Source: Microorganisms. 2022 Sep 28;10(10):1926.
Background: Anatomical and physiological considerations indicate that the oral cavity is a primary source of the lung microbiota community, and recent studies have shown that the microbiota in the lungs contributes to immunological homeostasis, potentially altering the organ’s susceptibility to viral infection, including SARS-CoV-2. It has been proposed that, in the case of viral infection, lung Gram-negative bacteria could promote the cytokine cascade with a better performance than a microbiota mainly constituted by Gram-positive bacteria.
Study design: Recent observations also suggest that Prevotella-rich oral microbiotas would dominate the oral cavity of SARS-CoV-2-infected patients. In comparison, Streptococcus-rich microbiotas would dominate the oral cavity of healthy people.
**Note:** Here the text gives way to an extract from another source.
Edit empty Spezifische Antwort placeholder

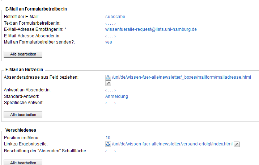[x=110, y=103]
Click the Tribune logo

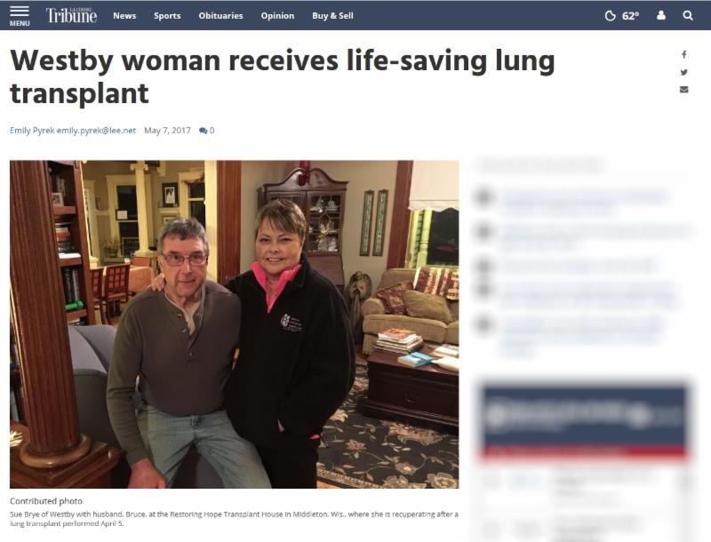pyautogui.click(x=71, y=15)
To verify if the modulation of the oral microbiota could have an impact on the current coronavirus disease, we administered for 14 days a well-recognized and oral-colonizing probiotic (S. salivarius K12™) to hospitalized COVID-19 patients.
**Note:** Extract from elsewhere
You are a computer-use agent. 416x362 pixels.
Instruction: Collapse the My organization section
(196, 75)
Results: The preliminary results of our randomized and controlled trial seem to prove the potential role of this oral strain in improving the course of the main markers of pathology, as well as its ability to apparently reduce the death rate from COVID-19.
Conclusion: Although in a preliminary and only circumstantial way, our results seem to confirm the hypothesis of a direct involvement of the oral microbiota in the construction of a lung microbiota whose taxonomic structure could modulate the inflammatory processes generated at the pulmonary and systemic level by a viral infection.